Floating on a calm body of water. The top of my head resting on my stand up paddleboard. My hands interlaced behind my head. Forearms pressed into the board. My legs extended into the sky. Breath is natural. Eyes open.



The mantra, "trust the uncomfortable" echoes through my mind. Silently.


It was not long after I was introduced to stand up paddleboarding. I started playing around with yoga poses. Having no idea what they were or how to properly get into them. I would hold each pose for a blink of the eye. Then go crashing into the water.


This continued on for a few months. Then my yoga practice became a part of my life. It was not until 2014 when I received my teacher training certification when my understanding of this sanctuary blossomed. Meditation. Stillness. Sitting.


It was something that I have never been able to do. And something that to this day I struggle with. But my yoga practice began to open my eyes on how much I needed this.


As I took to the water. Practicing stand up paddleboard yoga began to challenge my view of many things. One being the practice of yoga itself. I used to move or as referred to in the studio flow. If the mind wandered off the people around you and music would bring me back on track.

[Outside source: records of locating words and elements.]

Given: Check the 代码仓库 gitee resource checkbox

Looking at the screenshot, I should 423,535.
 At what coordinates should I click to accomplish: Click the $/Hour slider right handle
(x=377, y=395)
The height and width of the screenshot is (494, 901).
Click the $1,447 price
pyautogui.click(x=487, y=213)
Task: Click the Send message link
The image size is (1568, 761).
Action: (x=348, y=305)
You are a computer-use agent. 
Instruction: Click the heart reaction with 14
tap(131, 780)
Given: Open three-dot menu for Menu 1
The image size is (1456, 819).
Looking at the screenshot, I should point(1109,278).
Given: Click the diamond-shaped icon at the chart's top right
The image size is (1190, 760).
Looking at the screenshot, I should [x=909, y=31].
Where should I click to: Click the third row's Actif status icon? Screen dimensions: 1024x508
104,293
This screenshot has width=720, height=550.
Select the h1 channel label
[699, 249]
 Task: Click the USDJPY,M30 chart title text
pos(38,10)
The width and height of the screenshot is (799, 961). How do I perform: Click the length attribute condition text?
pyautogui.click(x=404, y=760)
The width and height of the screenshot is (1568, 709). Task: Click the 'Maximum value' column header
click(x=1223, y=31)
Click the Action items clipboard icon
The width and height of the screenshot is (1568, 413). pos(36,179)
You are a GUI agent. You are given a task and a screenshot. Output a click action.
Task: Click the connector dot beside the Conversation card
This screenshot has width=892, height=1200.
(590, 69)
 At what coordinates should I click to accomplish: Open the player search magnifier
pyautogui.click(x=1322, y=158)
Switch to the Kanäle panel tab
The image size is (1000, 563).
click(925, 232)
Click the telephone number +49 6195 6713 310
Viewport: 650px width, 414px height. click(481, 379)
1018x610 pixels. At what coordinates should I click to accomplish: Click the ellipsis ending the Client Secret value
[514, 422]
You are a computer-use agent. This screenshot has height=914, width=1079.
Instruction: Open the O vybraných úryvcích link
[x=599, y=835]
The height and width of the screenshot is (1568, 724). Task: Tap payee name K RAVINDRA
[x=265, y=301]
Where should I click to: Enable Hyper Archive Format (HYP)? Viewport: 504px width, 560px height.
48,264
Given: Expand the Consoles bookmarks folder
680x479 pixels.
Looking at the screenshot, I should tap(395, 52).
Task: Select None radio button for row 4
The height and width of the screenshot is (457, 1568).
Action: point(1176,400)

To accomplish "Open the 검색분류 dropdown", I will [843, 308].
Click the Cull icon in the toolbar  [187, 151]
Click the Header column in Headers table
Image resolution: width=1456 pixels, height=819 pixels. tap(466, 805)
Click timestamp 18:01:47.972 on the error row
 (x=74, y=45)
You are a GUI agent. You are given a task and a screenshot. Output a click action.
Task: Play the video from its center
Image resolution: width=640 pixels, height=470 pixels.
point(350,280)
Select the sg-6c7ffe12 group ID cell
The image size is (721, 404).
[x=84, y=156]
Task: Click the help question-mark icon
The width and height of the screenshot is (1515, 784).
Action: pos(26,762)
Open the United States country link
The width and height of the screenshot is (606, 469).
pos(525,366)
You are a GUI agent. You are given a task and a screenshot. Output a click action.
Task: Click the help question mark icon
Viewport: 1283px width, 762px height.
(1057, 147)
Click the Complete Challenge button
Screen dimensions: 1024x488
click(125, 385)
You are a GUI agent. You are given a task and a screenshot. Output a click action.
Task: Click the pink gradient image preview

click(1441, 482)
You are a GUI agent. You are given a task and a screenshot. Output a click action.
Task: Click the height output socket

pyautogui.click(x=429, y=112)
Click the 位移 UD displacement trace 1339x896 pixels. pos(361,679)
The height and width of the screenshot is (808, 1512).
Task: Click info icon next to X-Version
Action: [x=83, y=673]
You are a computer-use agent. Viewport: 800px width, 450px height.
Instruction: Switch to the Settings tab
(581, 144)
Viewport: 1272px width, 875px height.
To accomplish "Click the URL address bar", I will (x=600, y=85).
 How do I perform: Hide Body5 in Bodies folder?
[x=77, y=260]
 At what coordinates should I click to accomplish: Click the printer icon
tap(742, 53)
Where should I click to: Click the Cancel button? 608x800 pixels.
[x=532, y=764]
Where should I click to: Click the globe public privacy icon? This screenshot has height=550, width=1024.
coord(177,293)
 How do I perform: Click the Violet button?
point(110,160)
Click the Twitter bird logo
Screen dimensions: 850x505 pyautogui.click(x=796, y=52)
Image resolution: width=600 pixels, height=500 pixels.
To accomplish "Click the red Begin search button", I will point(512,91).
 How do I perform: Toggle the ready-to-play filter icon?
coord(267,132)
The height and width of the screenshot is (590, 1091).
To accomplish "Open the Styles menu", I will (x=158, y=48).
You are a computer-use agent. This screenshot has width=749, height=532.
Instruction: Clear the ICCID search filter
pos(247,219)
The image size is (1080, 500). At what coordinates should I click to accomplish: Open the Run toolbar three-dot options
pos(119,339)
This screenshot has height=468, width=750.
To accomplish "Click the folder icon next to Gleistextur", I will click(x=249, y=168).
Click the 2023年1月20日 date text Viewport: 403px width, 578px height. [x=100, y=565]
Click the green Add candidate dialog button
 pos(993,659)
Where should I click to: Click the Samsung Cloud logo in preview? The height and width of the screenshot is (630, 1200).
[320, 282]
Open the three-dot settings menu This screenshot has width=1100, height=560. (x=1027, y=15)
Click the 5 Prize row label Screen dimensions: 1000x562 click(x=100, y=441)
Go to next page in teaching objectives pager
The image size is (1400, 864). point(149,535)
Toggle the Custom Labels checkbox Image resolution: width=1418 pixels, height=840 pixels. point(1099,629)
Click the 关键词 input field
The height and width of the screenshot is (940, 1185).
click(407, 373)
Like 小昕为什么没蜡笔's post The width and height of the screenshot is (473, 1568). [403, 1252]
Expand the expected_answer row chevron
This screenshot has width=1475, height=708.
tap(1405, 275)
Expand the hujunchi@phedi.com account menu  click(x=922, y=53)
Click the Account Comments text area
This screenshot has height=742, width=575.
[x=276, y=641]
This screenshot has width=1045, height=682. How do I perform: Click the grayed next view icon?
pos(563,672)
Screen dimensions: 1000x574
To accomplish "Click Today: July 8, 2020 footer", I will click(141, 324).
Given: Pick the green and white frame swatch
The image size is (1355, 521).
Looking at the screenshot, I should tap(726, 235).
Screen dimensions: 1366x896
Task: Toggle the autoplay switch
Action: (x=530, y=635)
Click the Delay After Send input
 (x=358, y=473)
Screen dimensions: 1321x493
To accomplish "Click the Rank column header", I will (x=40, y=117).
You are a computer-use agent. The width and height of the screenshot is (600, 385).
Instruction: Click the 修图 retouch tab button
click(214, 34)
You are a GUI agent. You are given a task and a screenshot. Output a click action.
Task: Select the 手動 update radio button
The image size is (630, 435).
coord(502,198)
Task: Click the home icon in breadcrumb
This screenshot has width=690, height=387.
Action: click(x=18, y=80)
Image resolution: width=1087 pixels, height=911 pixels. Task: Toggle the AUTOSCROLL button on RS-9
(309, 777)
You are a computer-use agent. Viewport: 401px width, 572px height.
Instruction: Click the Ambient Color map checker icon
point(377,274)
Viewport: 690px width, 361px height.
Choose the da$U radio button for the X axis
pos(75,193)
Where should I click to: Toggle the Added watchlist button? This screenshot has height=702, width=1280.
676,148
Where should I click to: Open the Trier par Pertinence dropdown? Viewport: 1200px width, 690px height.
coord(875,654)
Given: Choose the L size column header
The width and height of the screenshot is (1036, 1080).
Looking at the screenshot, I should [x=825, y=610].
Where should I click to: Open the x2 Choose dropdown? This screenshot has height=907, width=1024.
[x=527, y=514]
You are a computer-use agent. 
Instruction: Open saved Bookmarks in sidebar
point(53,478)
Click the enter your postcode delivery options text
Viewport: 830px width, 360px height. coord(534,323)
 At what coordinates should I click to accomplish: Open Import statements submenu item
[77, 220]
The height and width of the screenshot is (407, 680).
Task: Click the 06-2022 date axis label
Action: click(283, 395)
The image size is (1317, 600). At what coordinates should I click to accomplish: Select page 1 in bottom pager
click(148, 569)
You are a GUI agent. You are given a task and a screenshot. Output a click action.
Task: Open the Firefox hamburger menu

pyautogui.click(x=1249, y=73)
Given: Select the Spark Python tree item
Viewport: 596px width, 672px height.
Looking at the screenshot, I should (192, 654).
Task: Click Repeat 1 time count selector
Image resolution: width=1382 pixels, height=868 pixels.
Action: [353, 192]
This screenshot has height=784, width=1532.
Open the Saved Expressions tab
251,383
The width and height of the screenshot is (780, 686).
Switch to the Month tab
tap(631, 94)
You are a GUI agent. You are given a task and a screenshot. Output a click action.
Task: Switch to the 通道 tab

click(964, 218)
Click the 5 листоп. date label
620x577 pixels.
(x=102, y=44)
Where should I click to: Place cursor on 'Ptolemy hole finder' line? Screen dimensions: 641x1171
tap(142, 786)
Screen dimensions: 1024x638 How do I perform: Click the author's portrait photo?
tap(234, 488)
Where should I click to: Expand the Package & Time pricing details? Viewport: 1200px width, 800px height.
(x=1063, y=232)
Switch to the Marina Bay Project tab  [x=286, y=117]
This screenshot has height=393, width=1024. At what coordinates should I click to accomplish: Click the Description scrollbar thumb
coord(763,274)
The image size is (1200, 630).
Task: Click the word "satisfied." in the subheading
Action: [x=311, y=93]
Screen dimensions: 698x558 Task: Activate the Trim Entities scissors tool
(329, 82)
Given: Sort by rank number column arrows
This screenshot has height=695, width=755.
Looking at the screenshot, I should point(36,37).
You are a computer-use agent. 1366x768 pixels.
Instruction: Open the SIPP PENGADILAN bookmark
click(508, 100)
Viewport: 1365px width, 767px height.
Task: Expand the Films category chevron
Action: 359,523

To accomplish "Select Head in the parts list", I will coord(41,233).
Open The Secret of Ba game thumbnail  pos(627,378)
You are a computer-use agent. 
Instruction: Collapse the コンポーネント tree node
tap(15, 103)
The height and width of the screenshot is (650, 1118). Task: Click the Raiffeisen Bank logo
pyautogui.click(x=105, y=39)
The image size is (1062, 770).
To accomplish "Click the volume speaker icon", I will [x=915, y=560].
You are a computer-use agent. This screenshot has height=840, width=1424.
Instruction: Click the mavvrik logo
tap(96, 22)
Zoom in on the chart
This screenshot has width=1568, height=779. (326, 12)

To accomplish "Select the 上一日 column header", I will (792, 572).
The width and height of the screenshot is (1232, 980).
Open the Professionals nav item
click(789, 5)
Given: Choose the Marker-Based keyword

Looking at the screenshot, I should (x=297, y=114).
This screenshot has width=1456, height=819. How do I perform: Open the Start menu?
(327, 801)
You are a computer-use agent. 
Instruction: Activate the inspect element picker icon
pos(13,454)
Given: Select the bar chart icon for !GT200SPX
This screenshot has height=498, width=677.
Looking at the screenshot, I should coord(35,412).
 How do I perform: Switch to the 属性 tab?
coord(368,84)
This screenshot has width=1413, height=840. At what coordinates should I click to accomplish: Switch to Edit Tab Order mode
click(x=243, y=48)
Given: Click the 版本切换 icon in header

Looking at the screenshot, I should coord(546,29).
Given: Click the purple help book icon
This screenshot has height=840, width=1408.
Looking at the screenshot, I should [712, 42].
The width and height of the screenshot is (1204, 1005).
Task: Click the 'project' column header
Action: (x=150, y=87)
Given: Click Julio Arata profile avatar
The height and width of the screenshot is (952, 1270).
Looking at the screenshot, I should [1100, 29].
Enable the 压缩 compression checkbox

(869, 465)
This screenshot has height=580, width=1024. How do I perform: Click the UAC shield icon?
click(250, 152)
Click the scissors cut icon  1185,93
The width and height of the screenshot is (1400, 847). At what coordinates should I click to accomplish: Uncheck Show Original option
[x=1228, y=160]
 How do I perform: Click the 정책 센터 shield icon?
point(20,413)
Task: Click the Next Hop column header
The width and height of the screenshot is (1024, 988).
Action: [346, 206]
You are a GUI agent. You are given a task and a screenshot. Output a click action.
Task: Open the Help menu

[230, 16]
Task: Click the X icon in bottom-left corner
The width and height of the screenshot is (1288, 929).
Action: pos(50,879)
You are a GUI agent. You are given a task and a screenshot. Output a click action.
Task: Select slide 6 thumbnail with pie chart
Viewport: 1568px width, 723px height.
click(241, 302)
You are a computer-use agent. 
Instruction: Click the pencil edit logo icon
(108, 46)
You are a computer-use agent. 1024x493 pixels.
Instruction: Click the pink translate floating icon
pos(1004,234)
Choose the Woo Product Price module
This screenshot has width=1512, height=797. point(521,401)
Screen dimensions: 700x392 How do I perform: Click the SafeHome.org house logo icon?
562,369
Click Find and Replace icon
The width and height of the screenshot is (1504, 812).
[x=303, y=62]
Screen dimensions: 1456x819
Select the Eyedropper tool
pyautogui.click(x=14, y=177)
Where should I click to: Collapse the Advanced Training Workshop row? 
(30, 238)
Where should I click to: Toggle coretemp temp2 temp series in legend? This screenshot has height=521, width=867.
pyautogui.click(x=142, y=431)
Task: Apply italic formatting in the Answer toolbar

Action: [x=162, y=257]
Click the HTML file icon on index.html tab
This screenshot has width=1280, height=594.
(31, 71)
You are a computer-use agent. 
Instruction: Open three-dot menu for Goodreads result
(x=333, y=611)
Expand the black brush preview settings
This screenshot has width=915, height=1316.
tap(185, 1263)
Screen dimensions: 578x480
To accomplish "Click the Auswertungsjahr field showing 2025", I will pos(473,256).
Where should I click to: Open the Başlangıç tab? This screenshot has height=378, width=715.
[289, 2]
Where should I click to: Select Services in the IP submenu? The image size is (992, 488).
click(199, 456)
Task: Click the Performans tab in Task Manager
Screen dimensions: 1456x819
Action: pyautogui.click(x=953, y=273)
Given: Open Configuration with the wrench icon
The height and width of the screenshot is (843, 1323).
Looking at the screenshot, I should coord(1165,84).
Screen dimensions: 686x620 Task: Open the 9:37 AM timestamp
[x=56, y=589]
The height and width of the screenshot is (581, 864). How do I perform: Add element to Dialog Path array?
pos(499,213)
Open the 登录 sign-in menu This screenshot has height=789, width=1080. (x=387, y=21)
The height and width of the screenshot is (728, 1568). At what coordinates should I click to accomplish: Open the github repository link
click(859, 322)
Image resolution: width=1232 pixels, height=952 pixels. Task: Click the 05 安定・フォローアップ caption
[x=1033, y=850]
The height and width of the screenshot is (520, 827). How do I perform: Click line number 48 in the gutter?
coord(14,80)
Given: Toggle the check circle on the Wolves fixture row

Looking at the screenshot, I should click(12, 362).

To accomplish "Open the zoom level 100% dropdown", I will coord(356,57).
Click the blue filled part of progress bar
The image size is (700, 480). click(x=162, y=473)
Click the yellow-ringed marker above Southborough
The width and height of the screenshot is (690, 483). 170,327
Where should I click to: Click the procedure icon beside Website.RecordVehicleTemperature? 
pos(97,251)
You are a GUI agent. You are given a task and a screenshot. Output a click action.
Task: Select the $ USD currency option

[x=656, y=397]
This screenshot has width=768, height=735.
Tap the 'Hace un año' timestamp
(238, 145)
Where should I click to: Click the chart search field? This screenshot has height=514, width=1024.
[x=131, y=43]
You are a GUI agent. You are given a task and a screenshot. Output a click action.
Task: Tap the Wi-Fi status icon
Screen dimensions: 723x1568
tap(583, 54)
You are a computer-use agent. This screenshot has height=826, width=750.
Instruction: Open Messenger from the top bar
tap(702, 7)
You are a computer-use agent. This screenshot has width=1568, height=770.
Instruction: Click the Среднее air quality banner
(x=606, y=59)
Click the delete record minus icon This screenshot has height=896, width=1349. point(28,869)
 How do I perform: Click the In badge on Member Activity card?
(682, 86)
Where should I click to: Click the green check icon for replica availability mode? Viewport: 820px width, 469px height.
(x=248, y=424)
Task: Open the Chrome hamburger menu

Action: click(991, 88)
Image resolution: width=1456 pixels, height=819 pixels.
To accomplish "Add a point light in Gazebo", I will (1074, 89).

On the water. I was alone. And if I drifted off to the never ending to do list. Or things that I should be doing. My practice would stop.


This is where the sitting in stillness started to resonate with me. And challenge my world. To sit for 5 minutes. Just breathing. Was uncomfortable to me. In time. Five minutes became 10. Then 20.


As my understanding for this time began to change. The uncomfortable of sitting on the water. Doing nothing. Became comfortable.


About six months ago I found myself again battling some anxiety. And my ego. After a bit of time consulting google. I came across a study. One that I can't recall but it was on the effects of the subconscious. And how it is designed to protect us. From the simple concept of fight and flight. To relationships. Business ventures. And beyond. I realized that my anxiety was just the subconscious trying to protect me. But I had to do something to change it. The next google search revealed the benefits of the headstand. A yoga pose that has a laundry list of benefits. But the one that stood out, challenging the central nervous system. With the body flipped upside down. We begin to enter the fight or flight stage. As the body is not used to this position. With breathe, practice, patience and time. This begins to fade. Now when the stressful moments of the day arise. I head to the water or yoga mat. I'll move through a few poses. Then work my way into a headstand. Sometimes for a few breaths. Others for much longer. Before anyone goes jumping into this pose, please shoot me a message or ask another yoga teacher. There are some poses that we should test before heading into this one. Only to help build up our bodies. If the calmness is needed. Simply sit for five breaths. Maybe counting each breath. Then building into six, seven and beyond.




This journey of trusting the uncomfortable takes time. And one worth embracing.